How to save these changes that will last a reboot?

Itay1778 · Dec 15, 2022

Hi, I use iSCSI with Proxmox but it causes a lot of "errors" in TrueNAS: read: connection lost
And according to what I've seen on the forum here and in the Proxmox forum it seems to be a known problem.
And to solve this you need to edit the /etc/local/syslog-ng.conf file
and add these lines:

Code:

#
# proxmox filters
#
filter f_cut_ctld01 { message("ctld") and message("IP_Proxmox: read: connection lost"); };


log { source(src); filter(f_cut_ctld01); flags(final); };

I add it after message filters
Don't know if it matters or not but that's what I've seen others do.
Credit: https://forum.proxmox.com/threads/i...seconds-to-freenas-solution.21205/post-431900

That stops the errors from appearing.
My problem is that it is not saved when I reboot TrueNAS and every time I have to edit the file...
How do I make these changes persist even after a reboot?

sretalla · Dec 16, 2022

If it's not available anywhere in the UI, then you'll have to resort to using a post-init script and using sed to insert your text on each boot.

But if you're going to do that, you might want to also raise a feature request to allow it in the UI.

jgreco · Dec 16, 2022

Itay1778 said:
That stops the errors from appearing.

Stopping the errors from appearing seems a poor idea. When your car engine "low oil" light goes on, the solution isn't to just keep driving and cover up the light with black tape. The message suggests that iSCSI is frequently timing out and having to reconnect, which is a bad state of affairs. This should be addressed, especially in an iSCSI environment.

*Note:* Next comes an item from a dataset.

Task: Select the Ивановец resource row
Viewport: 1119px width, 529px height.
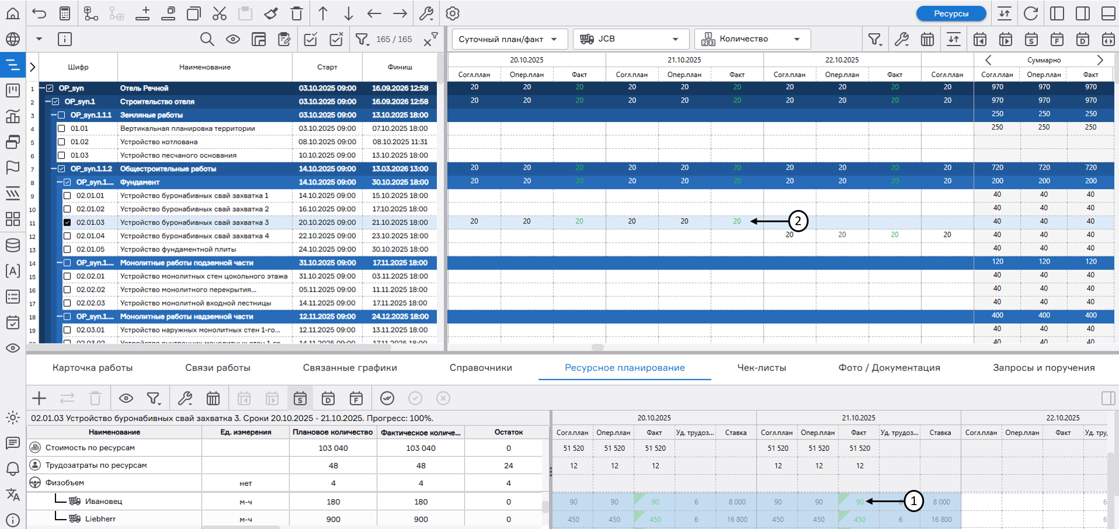Action: tap(104, 501)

This usually happens because people are trying to do iSCSI on systems that are not dimensioned appropriately for the task. Usually people are doing weird things, such as RAIDZ instead of mirrors, or less than 64GB of RAM, or using gigabit ethernet but expecting "more", or other reasons as outlined in the article on block storage.

The path to success for block storage

It seems like I haven't written a sticky for awhile, but just in the last week I've had to cover this topic several times. ZFS does two different things very well. One is storage of large sequentially-written files, such as archives, logs, or data files, where the file does not have the middle...

www.truenas.com

Itay1778 · Dec 22, 2022

jgreco said:
Stopping the errors from appearing seems a poor idea. When your car engine "low oil" light goes on, the solution isn't to just keep driving and cover up the light with black tape. The message suggests that iSCSI is frequently timing out and having to reconnect, which is a bad state of affairs. This should be addressed, especially in an iSCSI environment.

This usually happens because people are trying to do iSCSI on systems that are not dimensioned appropriately for the task. Usually people are doing weird things, such as RAIDZ instead of mirrors, or less than 64GB of RAM, or using gigabit ethernet but expecting "more", or other reasons as outlined in the article on block storage.

The path to success for block storage

It seems like I haven't written a sticky for awhile, but just in the last week I've had to cover this topic several times. ZFS does two different things very well. One is storage of large sequentially-written files, such as archives, logs, or data files, where the file does not have the middle...

www.truenas.com

Yes, I understand, but it turns out that this is a known problem in Proxmox and TrueNAS for a long time.
If you do a short Google search with this error, you will see on both the Proxmox and TrueNAS forums that a lot of people have this problem, and according to what I was able to understand, it is because Proxmox checks the connection every few seconds and this causes this message to appear. All the VMs I run work perfectly fine and there doesn't seem to be a problem, of course, if there is a possibility to really solve this problem it would be better but there doesn't seem to be one.

jgreco · Dec 22, 2022

Itay1778 said:
it turns out that this is a known problem in Proxmox and TrueNAS for a long time.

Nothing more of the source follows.